Su Kıtlığı Tehlikesi Ülkeyi Tehdit Ediyor
Türkiye'deki su seviyelerinde ciddi azalmalara yol açan hava şartlarındaki ani değişimler, iklim krizinin etkilerini gözler önüne seriyor. Kuraklık nedeniyle göllerin kuruma noktasına geldiği ülkemizde uzmanlar, 2030 yılında su kıtlığıyla karşı karşıya kalabileceğimizi belirtiyor. Bu durum, Türkiye'nin gelecekte su sorunu yaşayan ülkeler arasında yer alabileceği uyarısını beraberinde getiriyor.

DÜNYA SU GÜNÜ: BUZULLARIN ERİMESİ TEHLİKEDE!
Bugün 22 Mart ve Dünya Su Günü olarak kutlanıyor. Ancak bu kutlama, suyun geleceği için kırmızı alarmın çaldığını hatırlatmalıdır. Su ve su sorunlarına dikkat çekmek amacıyla belirlenen temalar çerçevesinde düzenlenen etkinlikler, gerçek sorunlara yeterince çözüm sunamıyor. Bu yılki tema "Buzulların Korunması" olsa da, gerçeklik buzulların hızla erimesi ve doğaya verdiği zararla karşı karşıya olduğumuzu gösteriyor. BM'nin verilerine göre, buzul kütlesi kaybı son 20 yılda iki katına çıktı ve bu durumun sorumlusu net: İklim krizi. Eğer gerekli önlemler alınmazsa, birçok buzul 2100 yılına kadar yok olacak.

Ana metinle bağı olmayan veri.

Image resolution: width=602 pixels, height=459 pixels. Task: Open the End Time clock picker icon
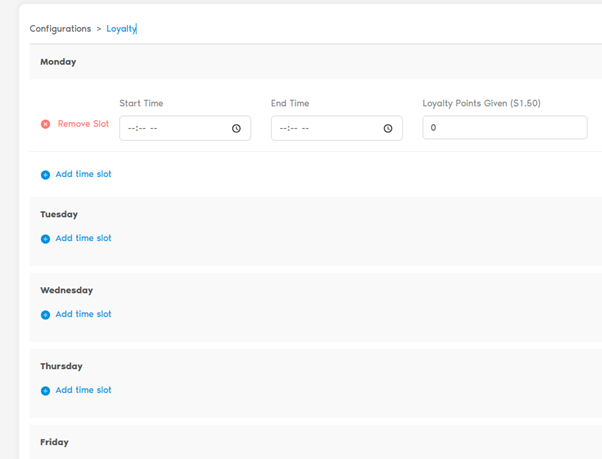point(388,128)
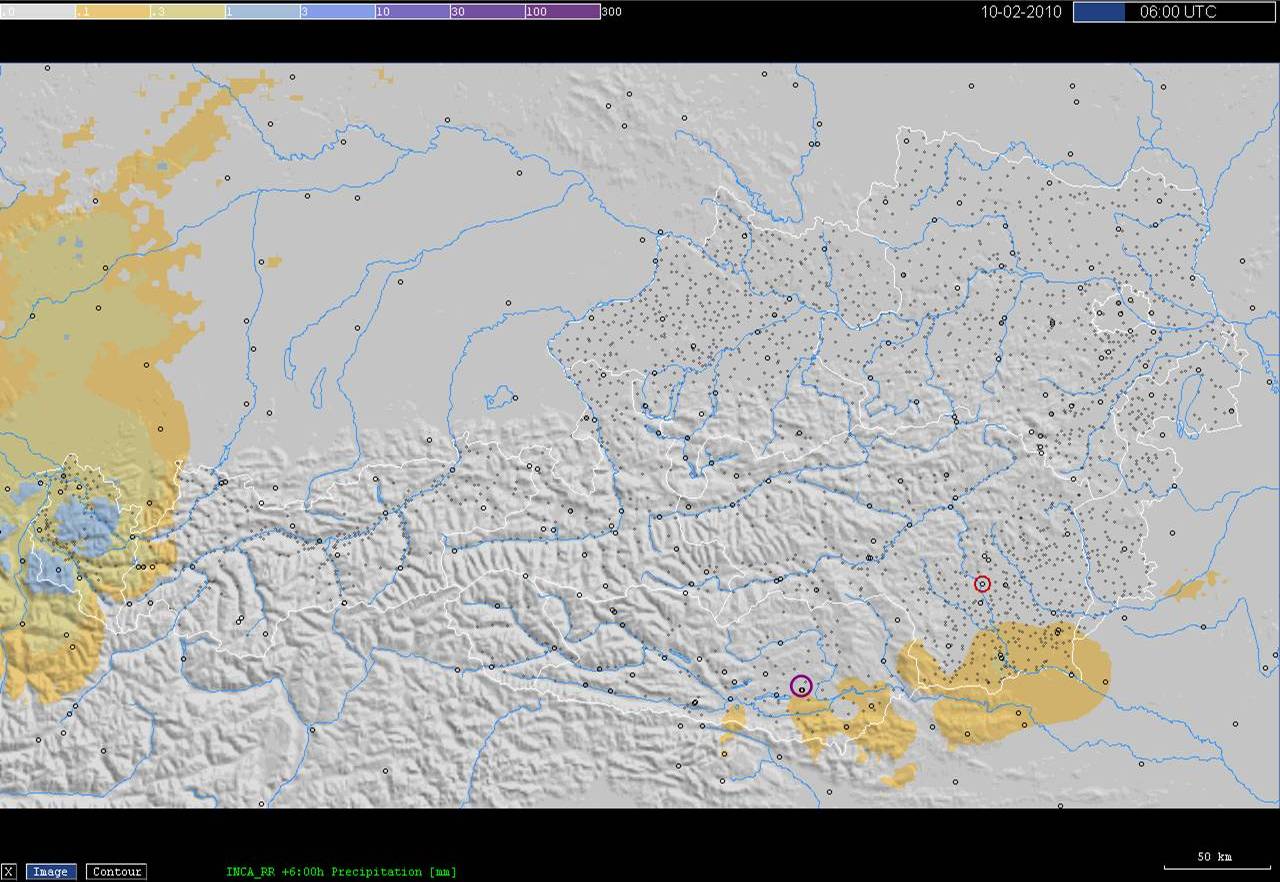Click the 06:00 UTC time progress bar
1280x882 pixels.
(1174, 12)
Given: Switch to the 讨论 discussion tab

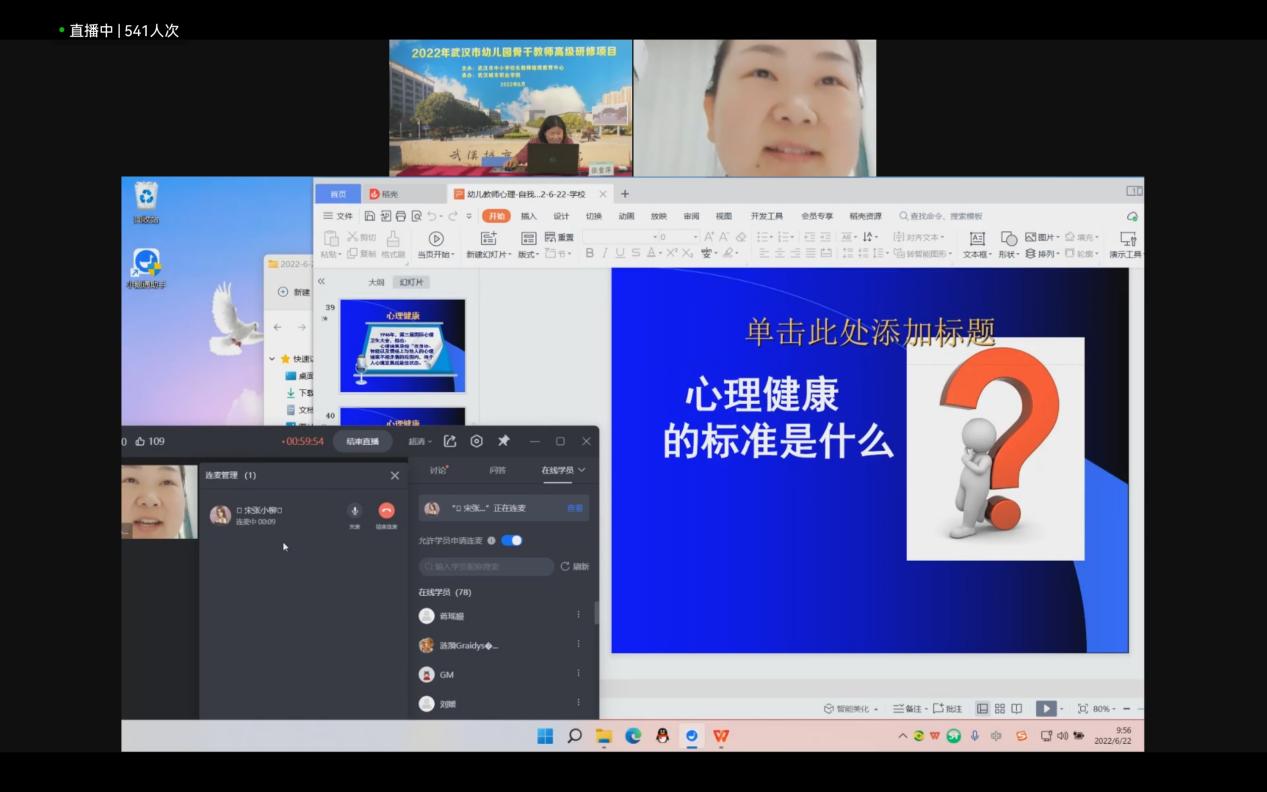Looking at the screenshot, I should [x=438, y=470].
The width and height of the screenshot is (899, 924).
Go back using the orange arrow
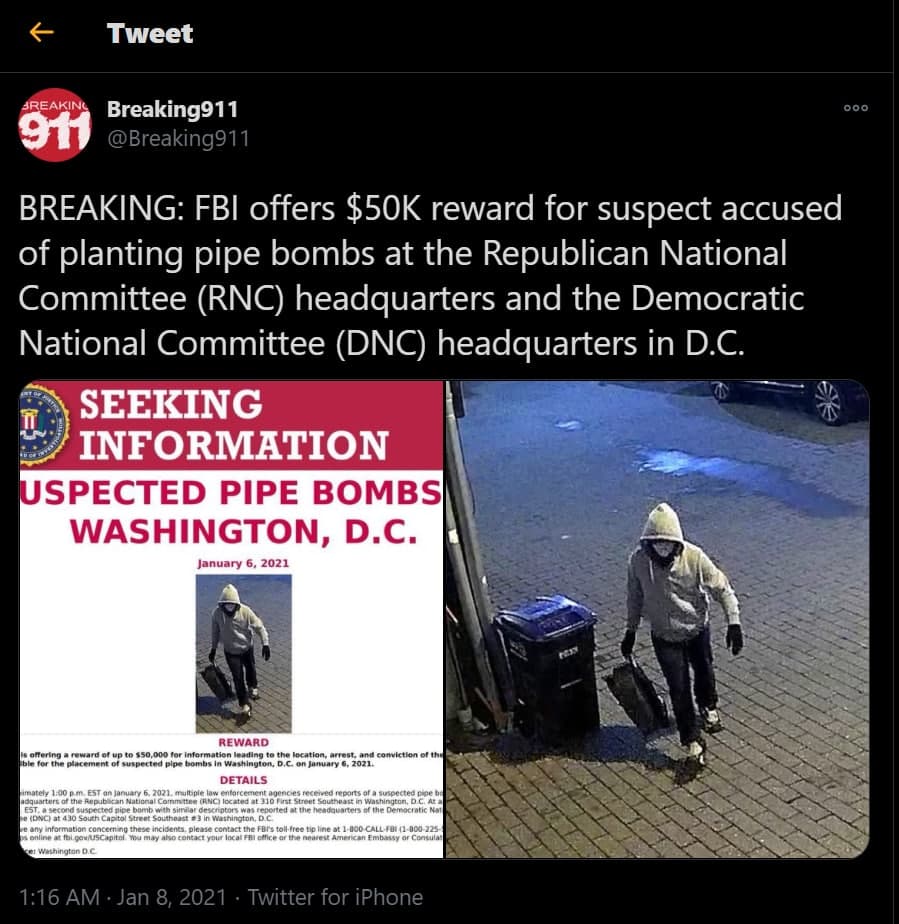[x=41, y=32]
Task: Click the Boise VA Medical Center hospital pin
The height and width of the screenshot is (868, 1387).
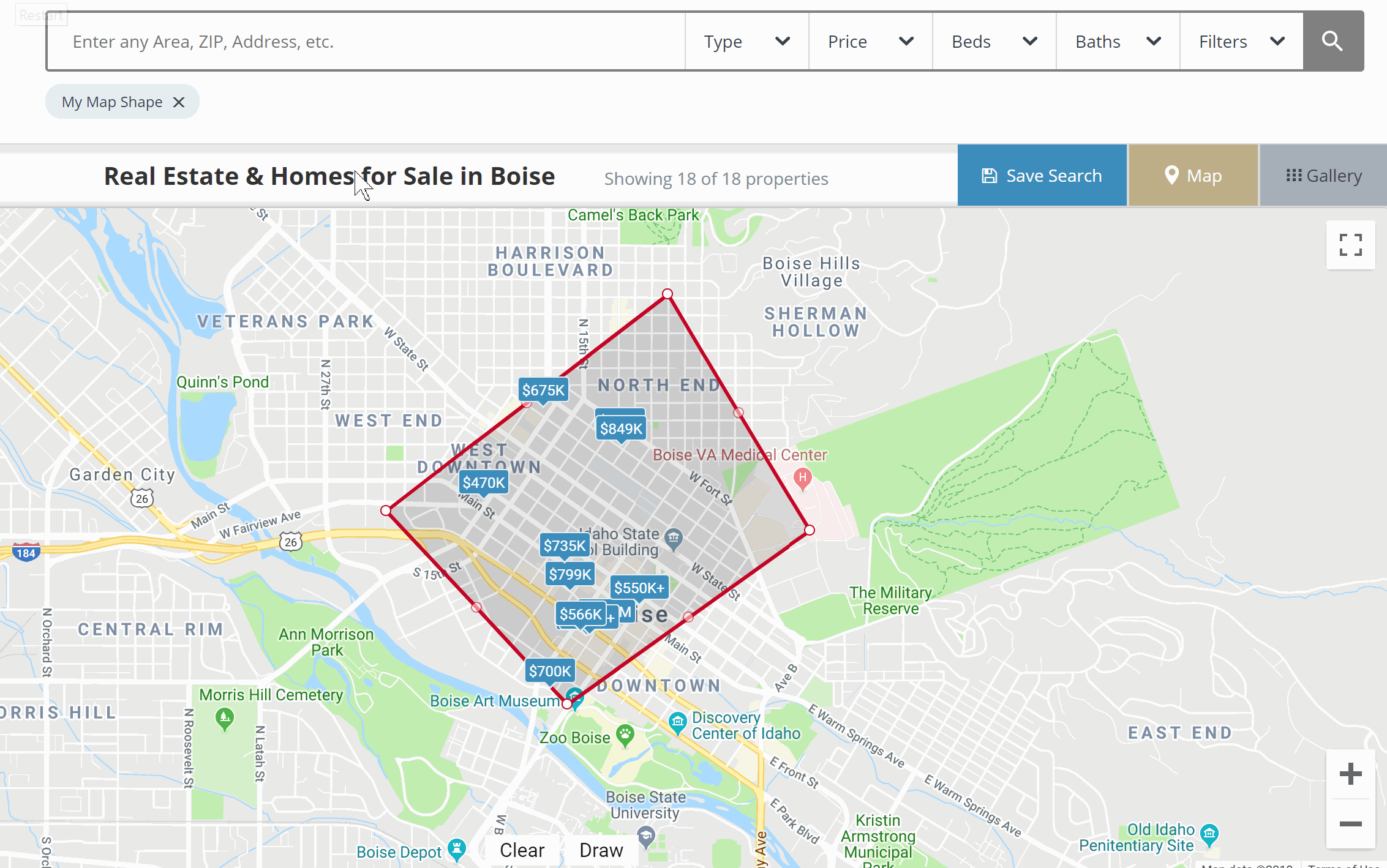Action: pyautogui.click(x=802, y=477)
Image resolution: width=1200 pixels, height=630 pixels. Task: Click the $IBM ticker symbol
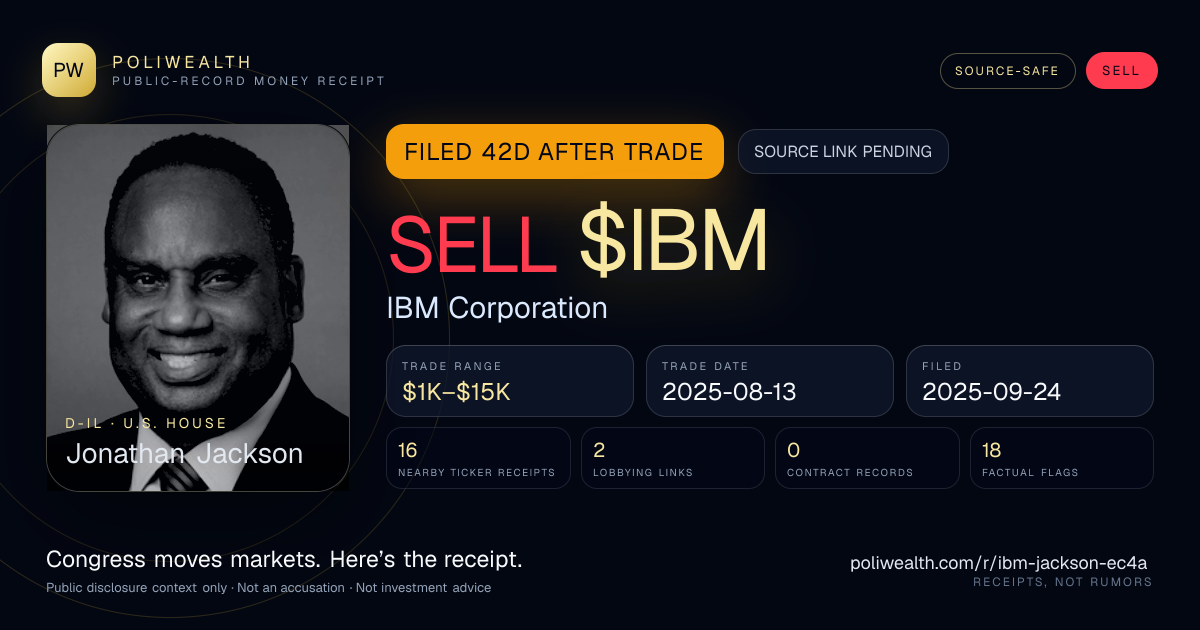[673, 241]
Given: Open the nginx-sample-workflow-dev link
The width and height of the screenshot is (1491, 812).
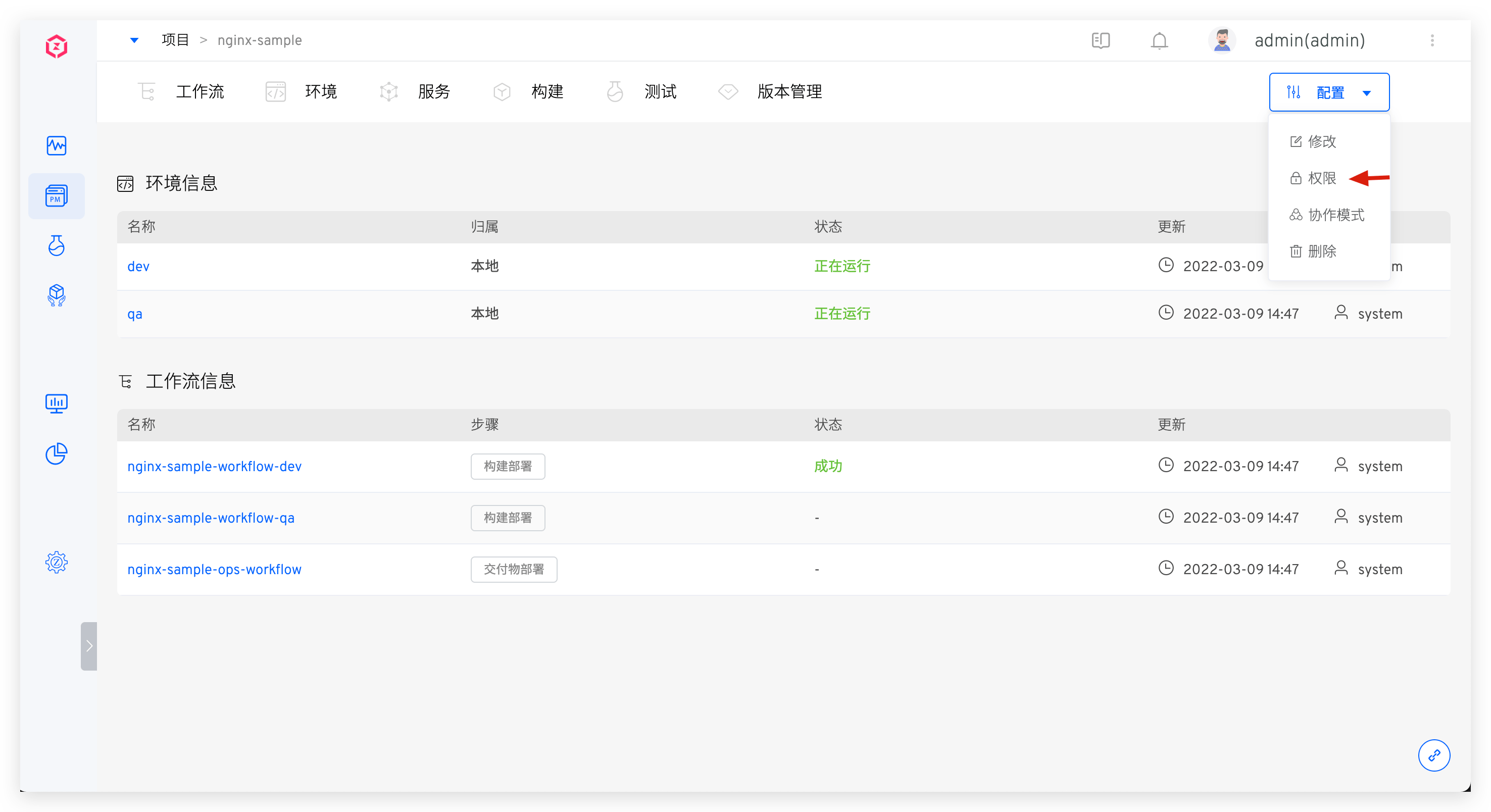Looking at the screenshot, I should 214,467.
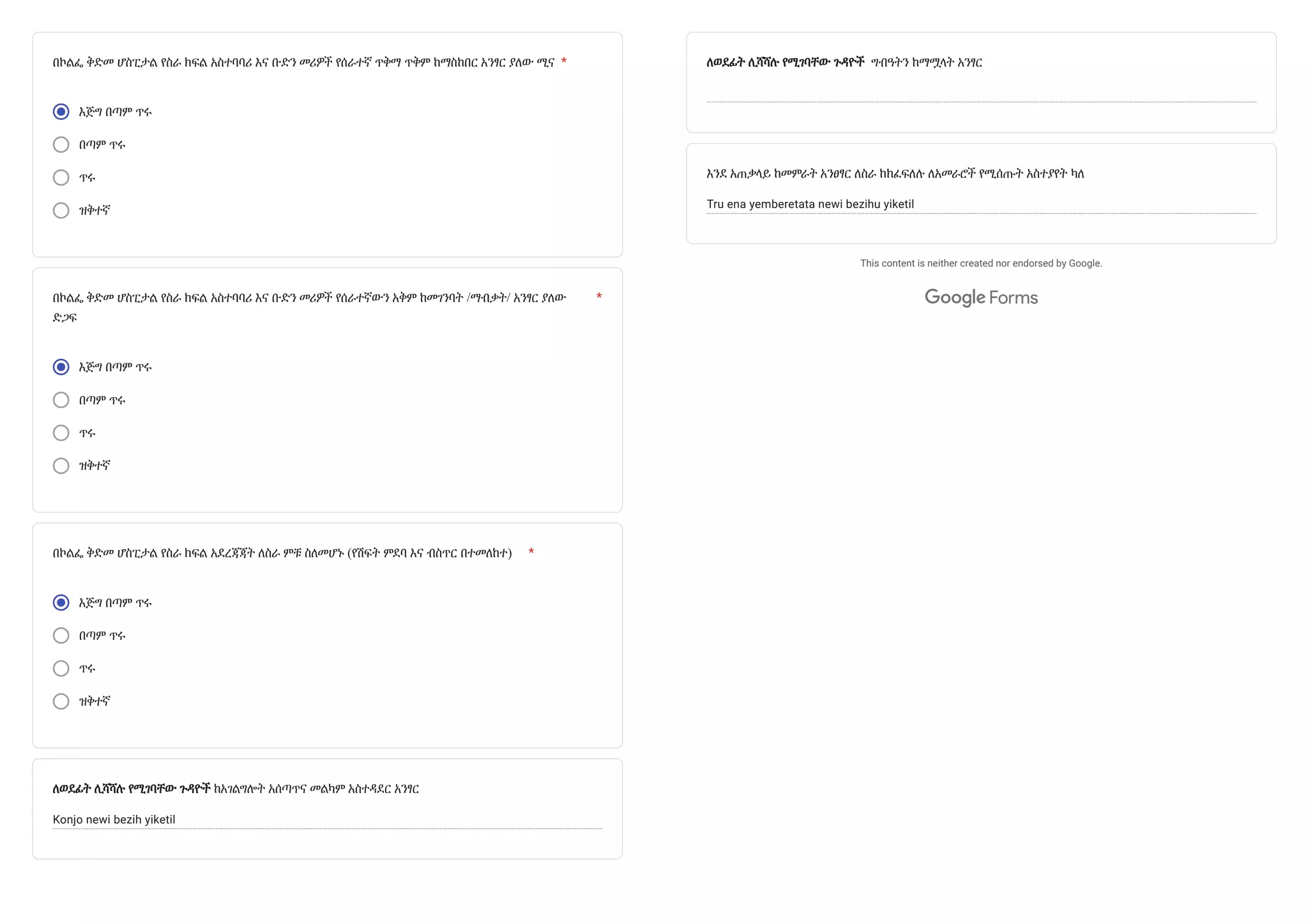Click the first question's title text
Image resolution: width=1308 pixels, height=924 pixels.
303,63
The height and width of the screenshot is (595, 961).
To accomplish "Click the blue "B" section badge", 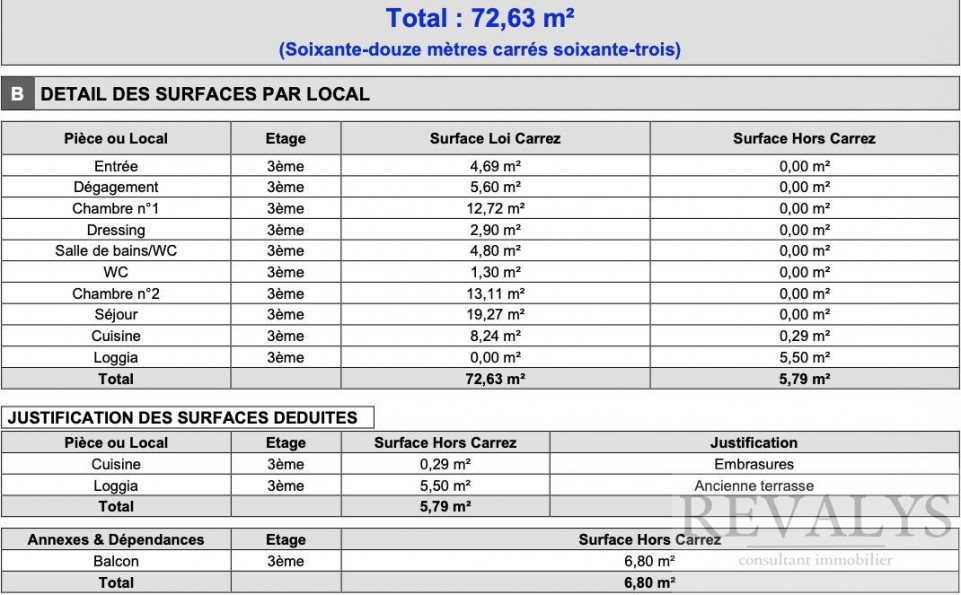I will pyautogui.click(x=17, y=94).
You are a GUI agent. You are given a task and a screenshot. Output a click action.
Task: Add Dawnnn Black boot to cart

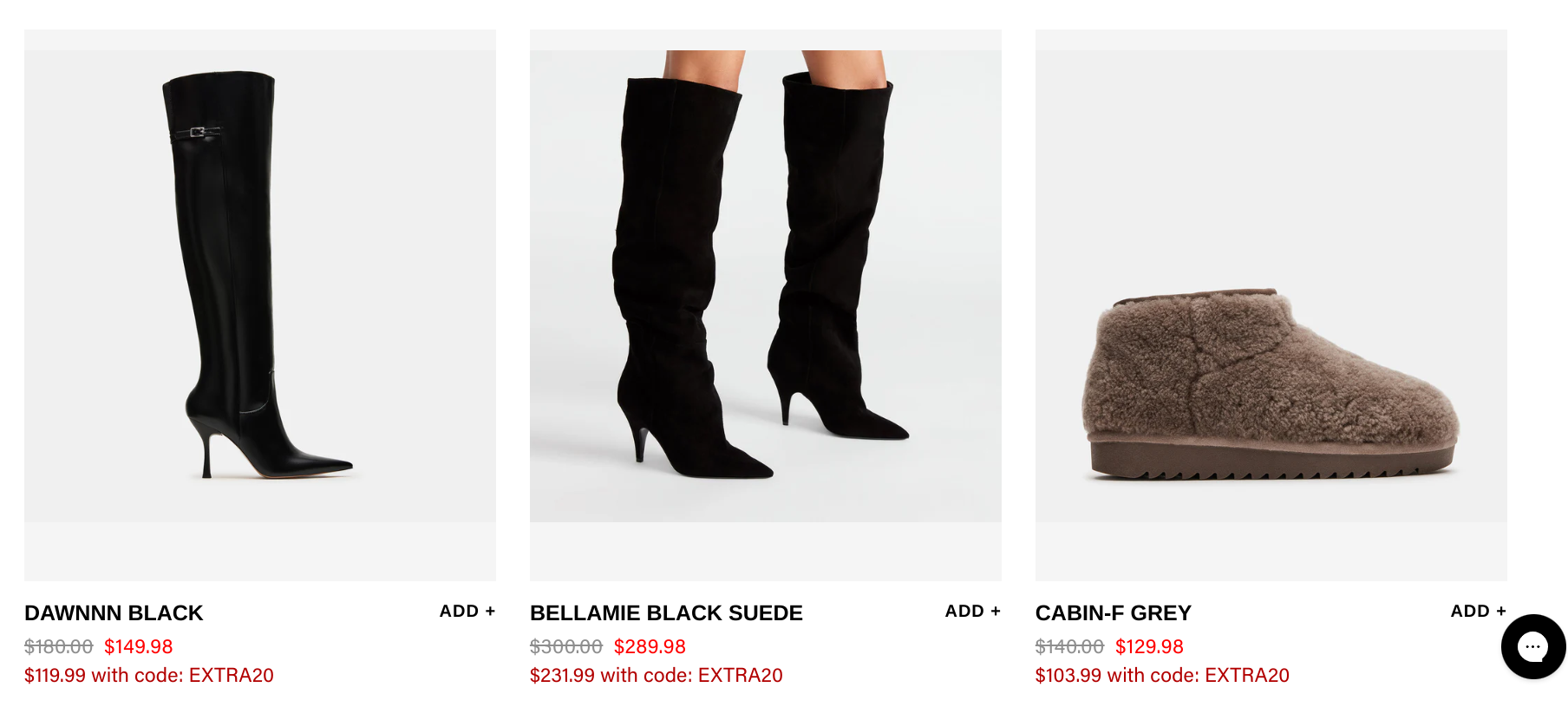467,611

SU POLİTİKASI: RANTÇILIK MI, TOPLUM MU?
Su, yaşamın temel kaynağı olmasına rağmen su politikaları ne yazık ki hala rant odaklı ilerliyor. Yağış, sıcaklık ve buharlaşma gibi etkenler göllerin seviyelerinde dalgalanmalara neden olurken, bazı göllerde ise kuraklık kaçınılmaz hale geldi. Özellikle İç Anadolu Bölgesi'nde bulunan göllerin durumu vahim. Kuruma tehlikesiyle karşı karşıya olan Acıgöl ve tamamen kuruyan Meke Gölü gibi su kaynakları, su politikalarının acilen gözden geçirilmesi gerektiğini gösteriyor. Türkiye'nin su kaynaklarının azalması, tarımsal verim kaybı ve buzulların erimesi gibi sorunlar, küresel iklim krizinin vurduğu birer yara.
İKLİM KRİZİNE KARŞI ACİL ÖNLEMLER ALINMALI
Gıda Mühendisleri Odası'nın uyarısı net: Buzullar sadece ekosistemi değil, milyonlarca insanın su ve tarım ihtiyacını da karşılıyor. İklim krizi, buzulların erimesiyle su döngüsünü bozuyor ve gıda üretimini tehdit ediyor. Türkiye, buzulların erimesinin etkilerinden kaçamıyor. Ancak üzücü bir gerçek var ki, ülkemizde su politikaları hala kamu yararını değil rantı önceleyerek yürütülüyor. HES'ler, madencilik ve plansız sanayileşme gibi uygulamalar, su havzalarını tahrip ediyor ve ülkemizi su fakiri yapma yolunda hızla ilerliyor. İklim krizine karşı acil ve etkili önlemler alınmazsa, geleceğimiz karanlık olabilir.
BUZULLARIN ERİMESİ: SU KRİZİNİN HABERCİSİ!
Dünyadaki buzullar, tatlı suyun büyük bir kısmını depolarken, maalesef erime tehlikesi altında. Son 20 yılda buzul kaybı iki katına çıkarken, buzulların yüzde 48'i de son 30 yılda eridi. Su kaynaklarının azalması, kuraklık ve tarımsal verim kaybı, buzulların erimesinin doğrudan yansımalarıdır. Su krizi kaçınılmaz hale gelirken, buzulların erimesiyle birlikte suyun değeri de gitgide artıyor. Artık harekete geçme zamanı geldi!